The last form of \(\mathbf{U}\) in (27) is noteworthy. It foreshadows the kind of relation that often exists between a familiar 3-vector and its generalization to 4 dimensions. A somewhat more complicated relation holds between the 3-acceleration \(\mathbf{a} = d\mathbf{u}/dt\) and the 4-acceleration \(\mathbf{A. }\) From the definition (25)(ii) and Eqs.(26),(27) we have

\[\tag{28} \mathbf{A}=\gamma\, \frac{ {d}\mathbf{U} }{ {dt} }=\gamma\, \frac{d}{ {dt} }({\gamma\,\mathbf{u} },{\gamma\, c})=\gamma\; (\dot{\gamma }\,\mathbf{u}+{\gamma}\,\mathbf{a},\dot{\gamma }\,c), \]

where \(\dot{\gamma }={d\gamma }/{ {dt} }\ .\) An important (and easily verified) identity satisfied by \({\gamma (u)}\) is

\[\tag{29} c^{2}{d\gamma }=\gamma ^{3}{u\,du}=\gamma ^{3}\mathbf{u}{.}{d}\mathbf{u}. \]

In particular, this implies \({\dot{\gamma }=0}\) when \({u} = 0\ .\) Hence in the instantaneous rest frame of the particle (where \({u = }0\) and \({\gamma =1}\)) the components of \(\mathbf{A}\) reduce to

\[\tag{30} \mathbf{A} = (\mathbf{a}, 0). \]

So \(\mathbf{A} = 0\) if and only if the 3-acceleration in the rest frame vanishes. The 4-velocity \(\mathbf{U}\ ,\) on the other hand, never vanishes – it even has the same magnitude, \({c}\ ,\) always. (Geometrically, it represents \({c}\) times the unit tangent vector to the worldline.) In fact, we have

\[\tag{31} {\mathbf{U}^{2}=c^{2} },\;\;\;{\mathbf{A}^{2}=-\alpha ^{2} }, \]

\({\alpha }\) being the proper acceleration, namely the magnitude of the 3-acceleration in the particle's rest frame. The simplest way to get these squares (since they are invariants!) is to calculate them in the rest frame. By reference to (23), we see that \(\mathbf{U}\) is timelike, while \(\mathbf{A}\) is spacelike. Also the two are orthogonal,

\[\tag{32} \SP{U}{A} = 0 , \]

as is again most easily seen in the rest frame. Consider next the product \(\SP{U}{V}\) of the 4-velocities of two particles which either move uniformly or whose worldlines just cross. Calculating in the rest frame of the \(\mathbf{U}\)-particle, relative to which the \(\mathbf{V}\)-particle has velocity \({v}\ ,\) we find

\[\tag{33} \SP{U}{V} = {c^{2}\gamma (v)}. \]

This provides us with a very neat way to find the relative velocity \({v}\) of the two particles.

_Supplied material_.
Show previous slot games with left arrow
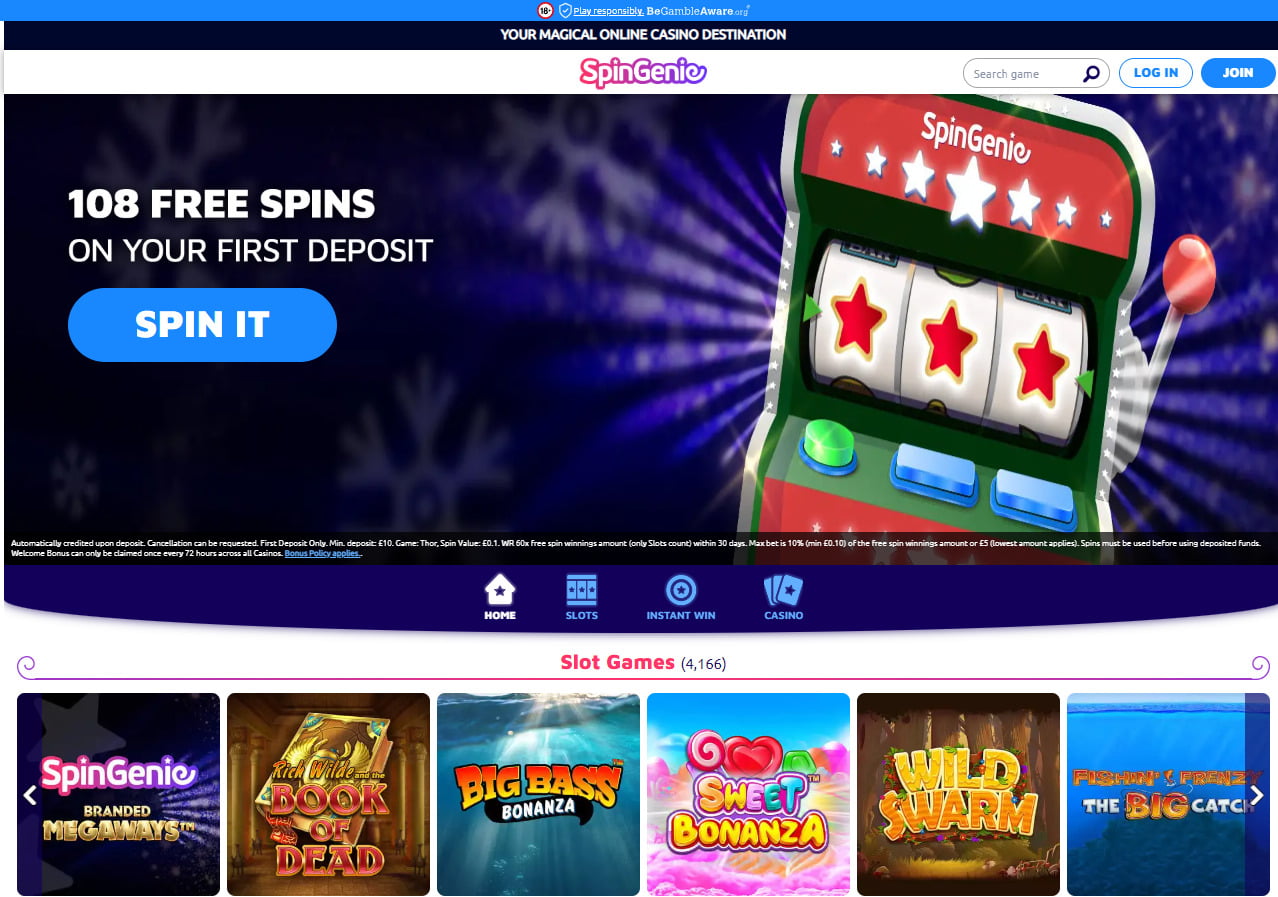The height and width of the screenshot is (897, 1278). coord(30,795)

_Directive A_.
Reproduce word for word the portion of the relativity excerpt from "as is again" to "the two particles.".
_Directive B_.
According to the relativity excerpt, what is the proper acceleration α?
Answer using only the relativity excerpt; the listing plays no part.

_Answer A_.
as is again most easily seen in the rest frame. Consider next the product \(\SP{U}{V}\) of the 4-velocities of two particles which either move uniformly or whose worldlines just cross. Calculating in the rest frame of the \(\mathbf{U}\)-particle, relative to which the \(\mathbf{V}\)-particle has velocity \({v}\ ,\) we find

\[\tag{33} \SP{U}{V} = {c^{2}\gamma (v)}. \]

This provides us with a very neat way to find the relative velocity \({v}\) of the two particles.

_Answer B_.
The magnitude of the 3-acceleration in the particle's rest frame.